Aim of the exercise =>
The data should be restated word for word, in full.

(Collected data)

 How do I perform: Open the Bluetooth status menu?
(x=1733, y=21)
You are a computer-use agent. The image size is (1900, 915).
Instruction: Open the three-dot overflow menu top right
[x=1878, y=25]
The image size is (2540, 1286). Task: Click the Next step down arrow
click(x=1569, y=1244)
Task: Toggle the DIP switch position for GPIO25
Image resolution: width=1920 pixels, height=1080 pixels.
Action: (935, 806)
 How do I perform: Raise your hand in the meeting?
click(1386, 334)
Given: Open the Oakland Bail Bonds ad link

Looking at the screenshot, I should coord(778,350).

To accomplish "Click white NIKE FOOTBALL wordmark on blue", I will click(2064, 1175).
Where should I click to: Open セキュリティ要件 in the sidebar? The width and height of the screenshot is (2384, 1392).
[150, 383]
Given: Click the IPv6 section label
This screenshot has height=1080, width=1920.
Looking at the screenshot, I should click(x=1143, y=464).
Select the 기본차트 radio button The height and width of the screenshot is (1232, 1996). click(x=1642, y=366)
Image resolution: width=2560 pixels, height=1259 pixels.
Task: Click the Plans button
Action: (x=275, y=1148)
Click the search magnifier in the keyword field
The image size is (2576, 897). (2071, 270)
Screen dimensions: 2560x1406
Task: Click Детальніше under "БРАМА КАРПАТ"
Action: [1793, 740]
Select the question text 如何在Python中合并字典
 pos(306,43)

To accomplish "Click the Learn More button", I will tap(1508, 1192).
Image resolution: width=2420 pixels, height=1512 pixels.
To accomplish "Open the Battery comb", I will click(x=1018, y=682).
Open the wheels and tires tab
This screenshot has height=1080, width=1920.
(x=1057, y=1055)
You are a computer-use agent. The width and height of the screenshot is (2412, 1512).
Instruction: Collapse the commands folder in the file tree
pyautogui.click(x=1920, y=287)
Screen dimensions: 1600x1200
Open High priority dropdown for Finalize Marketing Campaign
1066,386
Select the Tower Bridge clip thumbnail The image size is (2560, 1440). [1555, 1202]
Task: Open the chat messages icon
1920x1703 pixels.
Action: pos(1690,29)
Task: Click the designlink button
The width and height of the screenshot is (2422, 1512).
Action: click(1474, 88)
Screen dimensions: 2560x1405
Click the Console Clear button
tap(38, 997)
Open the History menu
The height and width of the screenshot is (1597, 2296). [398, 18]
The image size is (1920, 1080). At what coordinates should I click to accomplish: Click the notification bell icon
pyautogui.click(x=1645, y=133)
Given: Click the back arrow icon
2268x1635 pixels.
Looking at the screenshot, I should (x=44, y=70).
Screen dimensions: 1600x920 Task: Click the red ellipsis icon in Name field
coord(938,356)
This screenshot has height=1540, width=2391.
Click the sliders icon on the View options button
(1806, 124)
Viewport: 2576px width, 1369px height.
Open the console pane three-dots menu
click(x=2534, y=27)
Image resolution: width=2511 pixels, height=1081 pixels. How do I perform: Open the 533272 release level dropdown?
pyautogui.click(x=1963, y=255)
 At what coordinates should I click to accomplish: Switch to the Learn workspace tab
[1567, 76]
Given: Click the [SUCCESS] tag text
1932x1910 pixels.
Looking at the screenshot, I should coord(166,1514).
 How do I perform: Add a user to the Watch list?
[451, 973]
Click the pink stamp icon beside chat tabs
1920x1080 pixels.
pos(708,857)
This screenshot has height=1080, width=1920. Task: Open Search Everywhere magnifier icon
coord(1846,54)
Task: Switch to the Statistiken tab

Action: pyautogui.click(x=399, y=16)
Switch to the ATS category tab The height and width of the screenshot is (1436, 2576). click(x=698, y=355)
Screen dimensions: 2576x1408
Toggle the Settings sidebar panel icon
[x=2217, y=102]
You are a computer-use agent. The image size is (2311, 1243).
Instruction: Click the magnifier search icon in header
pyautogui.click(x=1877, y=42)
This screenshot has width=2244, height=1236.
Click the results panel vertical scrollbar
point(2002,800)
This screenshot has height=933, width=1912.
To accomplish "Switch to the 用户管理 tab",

Finished task =>
 How do I perform: Open the Bluetooth status menu?
(x=1733, y=21)
You are a computer-use agent. The image size is (1900, 915).
Instruction: Open the three-dot overflow menu top right
[x=1878, y=25]
The image size is (2540, 1286). Task: Click the Next step down arrow
click(x=1569, y=1244)
Task: Toggle the DIP switch position for GPIO25
Image resolution: width=1920 pixels, height=1080 pixels.
Action: (935, 806)
 How do I perform: Raise your hand in the meeting?
click(1386, 334)
Given: Open the Oakland Bail Bonds ad link

Looking at the screenshot, I should coord(778,350).

To accomplish "Click white NIKE FOOTBALL wordmark on blue", I will click(2064, 1175).
Where should I click to: Open セキュリティ要件 in the sidebar? The width and height of the screenshot is (2384, 1392).
[150, 383]
Given: Click the IPv6 section label
This screenshot has height=1080, width=1920.
Looking at the screenshot, I should click(x=1143, y=464).
Select the 기본차트 radio button The height and width of the screenshot is (1232, 1996). click(x=1642, y=366)
Image resolution: width=2560 pixels, height=1259 pixels.
Task: Click the Plans button
Action: (x=275, y=1148)
Click the search magnifier in the keyword field
The image size is (2576, 897). (2071, 270)
Screen dimensions: 2560x1406
Task: Click Детальніше under "БРАМА КАРПАТ"
Action: [1793, 740]
Select the question text 如何在Python中合并字典
 pos(306,43)

To accomplish "Click the Learn More button", I will tap(1508, 1192).
Image resolution: width=2420 pixels, height=1512 pixels.
To accomplish "Open the Battery comb", I will click(x=1018, y=682).
Open the wheels and tires tab
This screenshot has height=1080, width=1920.
(x=1057, y=1055)
You are a computer-use agent. The width and height of the screenshot is (2412, 1512).
Instruction: Collapse the commands folder in the file tree
pyautogui.click(x=1920, y=287)
Screen dimensions: 1600x1200
Open High priority dropdown for Finalize Marketing Campaign
1066,386
Select the Tower Bridge clip thumbnail The image size is (2560, 1440). [1555, 1202]
Task: Open the chat messages icon
1920x1703 pixels.
Action: pos(1690,29)
Task: Click the designlink button
The width and height of the screenshot is (2422, 1512).
Action: click(1474, 88)
Screen dimensions: 2560x1405
Click the Console Clear button
tap(38, 997)
Open the History menu
The height and width of the screenshot is (1597, 2296). [398, 18]
The image size is (1920, 1080). At what coordinates should I click to accomplish: Click the notification bell icon
pyautogui.click(x=1645, y=133)
Given: Click the back arrow icon
2268x1635 pixels.
Looking at the screenshot, I should (x=44, y=70).
Screen dimensions: 1600x920 Task: Click the red ellipsis icon in Name field
coord(938,356)
This screenshot has height=1540, width=2391.
Click the sliders icon on the View options button
(1806, 124)
Viewport: 2576px width, 1369px height.
Open the console pane three-dots menu
click(x=2534, y=27)
Image resolution: width=2511 pixels, height=1081 pixels. How do I perform: Open the 533272 release level dropdown?
pyautogui.click(x=1963, y=255)
 At what coordinates should I click to accomplish: Switch to the Learn workspace tab
[1567, 76]
Given: Click the [SUCCESS] tag text
1932x1910 pixels.
Looking at the screenshot, I should coord(166,1514).
 How do I perform: Add a user to the Watch list?
[451, 973]
Click the pink stamp icon beside chat tabs
1920x1080 pixels.
pos(708,857)
This screenshot has height=1080, width=1920. Task: Open Search Everywhere magnifier icon
coord(1846,54)
Task: Switch to the Statistiken tab

Action: pyautogui.click(x=399, y=16)
Switch to the ATS category tab The height and width of the screenshot is (1436, 2576). click(x=698, y=355)
Screen dimensions: 2576x1408
Toggle the Settings sidebar panel icon
[x=2217, y=102]
You are a computer-use agent. The image size is (2311, 1243).
Instruction: Click the magnifier search icon in header
pyautogui.click(x=1877, y=42)
This screenshot has width=2244, height=1236.
Click the results panel vertical scrollbar
point(2002,800)
This screenshot has height=933, width=1912.
To accomplish "Switch to the 用户管理 tab",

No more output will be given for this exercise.